Roma, scontro tra treni Atac: paura sulla Termini-Centocelle
Il cuore del quadrante Prenestino è stato teatro, nella mattinata di ieri, di un incidente che avrebbe potuto avere conseguenze ben più drammatiche. Intorno alle 11.00, due convogli della linea Termini-Centocelle sono entrati in collisione nei pressi di piazzale Labicano, proprio nel tratto in cui la carreggiata ferroviaria si restringe e i due binari si sovrappongono per formare un’unica corsia. Lo scontro, avvenuto tra un treno diretto verso il centro con venti passeggeri a bordo e uno quasi vuoto proveniente dalla direzione opposta, è stato violento: le fiancate hanno strisciato l’una contro l’altra con un fragore metallico finché il convoglio più pesante non è deragliato, finendo fuori dalle rotaie. La memoria dei presenti è corsa immediatamente al tragico incidente di Milano della scorsa settimana, alimentando attimi di autentico terrore tra i pendolari rimasti intrappolati nelle carrozze.
Nonostante la violenza dell’impatto, il bilancio fortunatamente non registra feriti tra i viaggiatori. L’unica assistenza medica è stata prestata a uno dei macchinisti, colto da un malore per lo shock subito; ai colleghi e ai soccorritori del 118 giunti a Ponte Casilino, l’uomo ha cercato di spiegare l’accaduto con poche, confuse parole: «Stavo andando piano. Mi sono ritrovato davanti l’altro treno». Mentre i passeggeri venivano evacuati a piedi lungo la massicciata per raggiungere la fermata più vicina, il personale Atac e la Polizia hanno iniziato i rilievi per comprendere la dinamica dell’errore. Anna, una passeggera ancora scossa in attesa del bus sostitutivo, ha descritto quegli istanti come una scena da film catastrofico: «È stato terribile: il rumore, la fiancata dell’altro convoglio che strusciava contro i finestrini accanto al sedile dove avevo trovato posto. Ho pensato che potevamo morire».

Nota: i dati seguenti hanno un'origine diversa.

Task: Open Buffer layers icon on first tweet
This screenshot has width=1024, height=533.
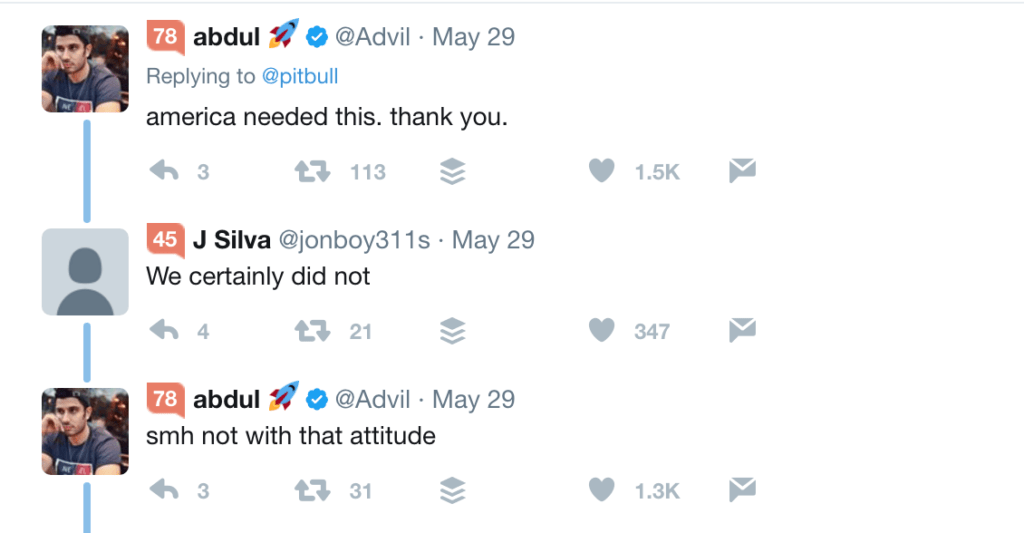Action: click(x=453, y=172)
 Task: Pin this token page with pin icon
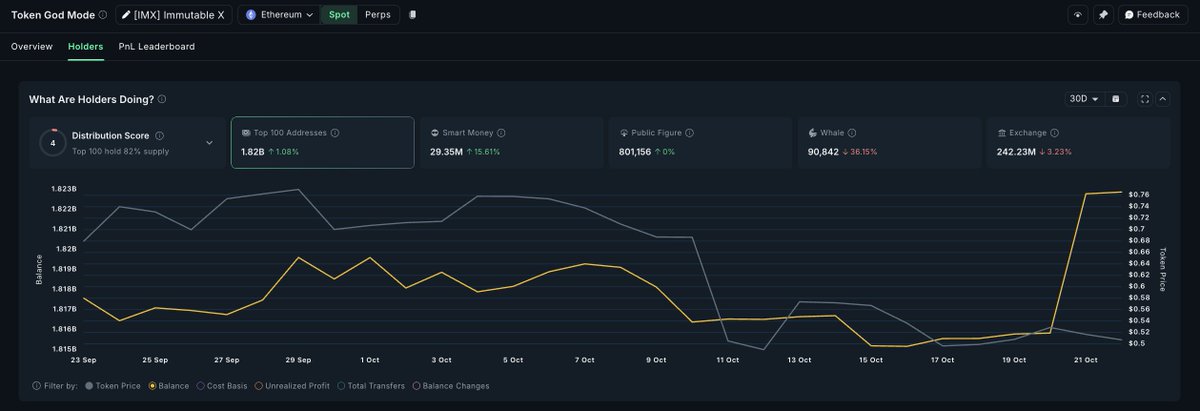click(1103, 15)
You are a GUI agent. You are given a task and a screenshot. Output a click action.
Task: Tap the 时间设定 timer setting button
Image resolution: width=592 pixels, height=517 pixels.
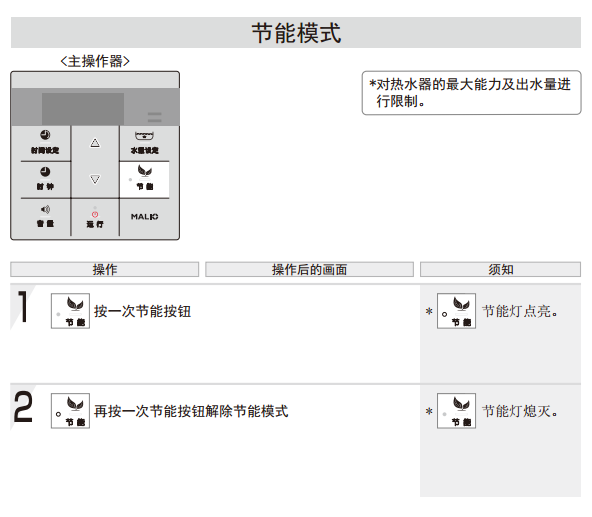pyautogui.click(x=45, y=143)
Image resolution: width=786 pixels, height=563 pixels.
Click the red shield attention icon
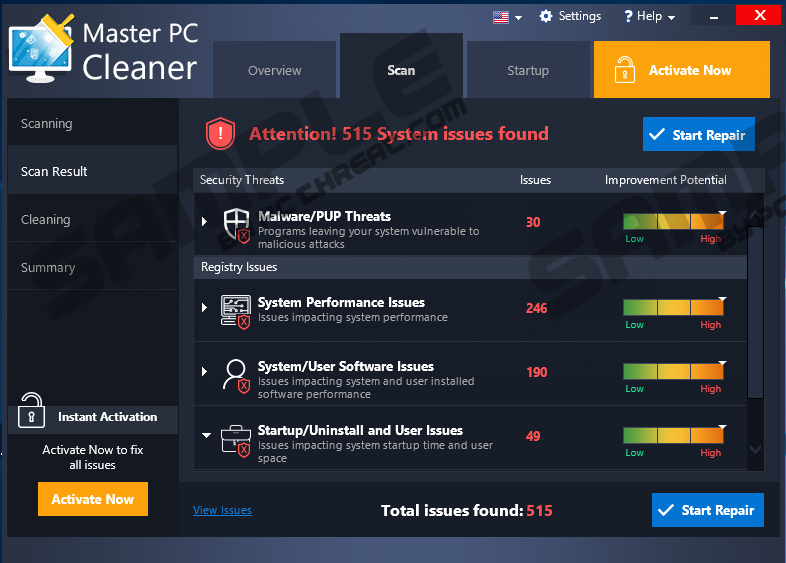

Le operazioni di rimozione dei mezzi si preannunciano lunghe e complesse a causa della particolare conformazione del luogo dell’incidente, una sorta di “canyon” ferroviario stretto tra i binari della ferrovia nazionale e le pareti dei palazzi circostanti. I due treni sono rimasti incastrati l’uno contro l’altro, creando un equilibrio precario che rende rischioso lo spostamento di uno dei due senza far ribaltare l’altro. Al centro dell’inchiesta ci sono ora le cosiddette “pedane d’approccio”, i sensori a pressione che dovrebbero regolare il senso unico alternato in quel tratto specifico: il sistema è progettato affinché il primo treno che transita sul sensore prenoti il passaggio, facendo scattare il rosso per la direzione opposta. Se qualcosa nel meccanismo avesse fallito, i semafori avrebbero dovuto segnare rosso per entrambi, ma la velocità ridotta imposta in quel tratto — 15 chilometri orari — avrebbe dovuto comunque permettere ai conducenti di frenare in tempo.
Proprio il superamento dei limiti di velocità o una distrazione nella lettura dei segnali portano gli inquirenti a battere con decisione la pista dell’errore umano, sebbene non venga esclusa a priori l’ipotesi di un guasto tecnico ai sensori di binario. Nel frattempo, la linea Termini-Centocelle rimane interrotta, con Atac costretta a potenziare il servizio bus della linea 105 per garantire il collegamento ai migliaia di pendolari che ogni giorno utilizzano il “trenino” giallo. La magistratura e le perizie tecniche dovranno ora chiarire perché, in un tratto così delicato e monitorato, due treni si siano ritrovati contemporaneamente sullo stesso binario, sfiorando una tragedia che avrebbe potuto segnare indelebilmente la cronaca della capitale in questo inizio di marzo.